Yours is the day, also Yours the night.
It was You Who founded the light and the sun.
It was You Who laid down all the boundaries of earth,
summer and winter, You fashioned them.  (16-17)

The implicit message is clear:  Come on, God, You created the universe.  A simple flick of that right hand held in His bosom (11) and the enemy will be vanquished.

For me, these verses allow me to be frustrated with God.  Yes, I know intellectually that God’s ways are mysterious and they are certainly not mine.  But there’s no requirement that I just shut up and passively accept it.  Along with the psalmist, I too, can shake my fist at God.

 Numbers 29:7-40  As we have observed so many times, there was nothing random about the sacrificial system.  There were the daily offerings and libations, but the calendar was filled with “sacred assemblies” during which time no work was to be done.  These often occurred over the period of seven days, with the specific nature of the offering defined for each day.

The command is crystalline: “These shall you do for the LORD in your fixed seasons, besides your votive offerings and your donations, as your burnt offerings and your grain offerings and your libations and your communion sacrifices.’” (39) Notice the “besides your votive offerings and donations.”  This is in addition to daily sacrifice.

How different from our culture where labor seems to be prized above rest or festivals.  Even our biggest cultural festival — Christmas–has become a relentless chore rather than a celebration.   God was very serious about this Sabbath business and about the need for festivals where “no work shall you do.”

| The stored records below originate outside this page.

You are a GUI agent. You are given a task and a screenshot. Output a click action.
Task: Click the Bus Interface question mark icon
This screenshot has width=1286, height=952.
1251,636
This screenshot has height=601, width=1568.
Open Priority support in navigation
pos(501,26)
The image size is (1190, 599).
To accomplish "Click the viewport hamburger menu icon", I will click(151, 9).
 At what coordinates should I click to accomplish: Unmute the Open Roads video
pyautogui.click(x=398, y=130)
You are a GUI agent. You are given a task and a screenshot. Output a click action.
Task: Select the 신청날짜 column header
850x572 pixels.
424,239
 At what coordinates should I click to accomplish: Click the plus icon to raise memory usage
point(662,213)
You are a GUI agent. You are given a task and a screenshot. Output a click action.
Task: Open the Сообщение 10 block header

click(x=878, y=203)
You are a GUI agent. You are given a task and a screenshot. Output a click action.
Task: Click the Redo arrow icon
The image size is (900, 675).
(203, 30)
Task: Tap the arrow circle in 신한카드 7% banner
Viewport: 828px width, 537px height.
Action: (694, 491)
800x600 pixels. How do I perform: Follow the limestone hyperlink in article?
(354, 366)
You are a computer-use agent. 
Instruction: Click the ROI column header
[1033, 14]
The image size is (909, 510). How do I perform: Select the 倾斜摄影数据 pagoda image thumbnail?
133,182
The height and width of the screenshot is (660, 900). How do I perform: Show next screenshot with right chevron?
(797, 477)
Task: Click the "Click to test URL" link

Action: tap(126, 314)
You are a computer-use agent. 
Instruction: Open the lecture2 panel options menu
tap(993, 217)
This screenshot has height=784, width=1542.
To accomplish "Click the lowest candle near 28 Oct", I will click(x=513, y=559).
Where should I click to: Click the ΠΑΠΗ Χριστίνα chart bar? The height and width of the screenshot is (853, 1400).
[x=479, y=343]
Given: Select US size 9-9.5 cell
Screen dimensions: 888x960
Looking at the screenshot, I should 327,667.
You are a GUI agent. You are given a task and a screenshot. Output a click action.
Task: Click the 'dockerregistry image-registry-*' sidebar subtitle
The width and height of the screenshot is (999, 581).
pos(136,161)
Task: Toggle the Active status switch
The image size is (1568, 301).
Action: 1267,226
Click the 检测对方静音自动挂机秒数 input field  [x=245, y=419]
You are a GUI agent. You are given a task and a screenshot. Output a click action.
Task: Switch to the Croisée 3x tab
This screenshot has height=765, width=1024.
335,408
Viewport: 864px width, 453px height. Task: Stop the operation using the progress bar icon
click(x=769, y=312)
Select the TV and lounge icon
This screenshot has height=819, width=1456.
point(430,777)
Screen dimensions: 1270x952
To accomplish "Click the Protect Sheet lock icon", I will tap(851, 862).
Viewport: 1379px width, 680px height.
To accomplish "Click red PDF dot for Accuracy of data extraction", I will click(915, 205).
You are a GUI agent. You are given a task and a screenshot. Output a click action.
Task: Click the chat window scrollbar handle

Over my lifetime Sunday closings have disappeared; we are on the go every minute. We’re proud that we are “productive” (one of my personal obsessions).  Are we better off for all this work?  We Americans deride the Europeans and their long vacations and numerous holidays.  But are we better off as a society because we’re “more productive?” Our personal and societal tensions, which in God’s plan here in Numbers were released by sacrifices and festivals, remain pent up until they explode in so many unhealthy ways: addiction, violence, divorce.  It’s an endless list.

 Luke 1:57-66  The birth of John, who would become the Baptizer, is the nativity story we rarely read.  But it is crucial to Luke’s narrative and his promise of an “orderly account.”  He could hardly write about Zechariah and Elizabeth, the visitation to Zechariah and his consequent muteness, Mary’s visit to Elizabeth and then skip over the child’s birth.  More than just completing a story arc, though, John’s birth is a foreshadowing of even greater things to come.

First, there is the issue of the name “John,” which as the neighbors point out is a name found nowhere in the family history.  They are unhappy with Elizabeth’s insistence on the name and turn to Zechariah.  In an almost comical scene, we see Zechariah frantically motioning, as he has for the past 9 months, and writing out the name, “John.”  The authorities, who had their own idea of what the child’s name should be, were “amazed,” (which I’ll take as shock and consternation).  This is the first account in this gospel of the authorities being upset about something.  Much more is to come!

The general consternation at this deliberate naming weirdness is quickly forgotten when Zechariah suddenly speaks. And the first thing Zechariah does is praise God, which seems logical on several levels.  But everyone responds in fear rather than rejoicing, and gossip spreads “throughout the entire hill country of Judea.”  How human!  What is so often our initial response when the unexpected, even something good, happens?  We are fearful

John’s “set apart” name bespeaks the “set apartness” he will experience in the wilderness and the repentance he preach about.  In 30 years, the authorities will be just as unhappy about John’s message as they were about his name. The return of Zechariah’s voice foreshadows John’s voice that 30 years hence will become the most widely heard voice in Israel.  But like Zechariah’s voice that created fear in the neighbors, John’s message will be hard and create anxiety, especially in Herod and his court.  But there is no question anyone’s mind: “the hand of the Lord was with him.” (66)

Finally, this birth foreshadows another greater one to come.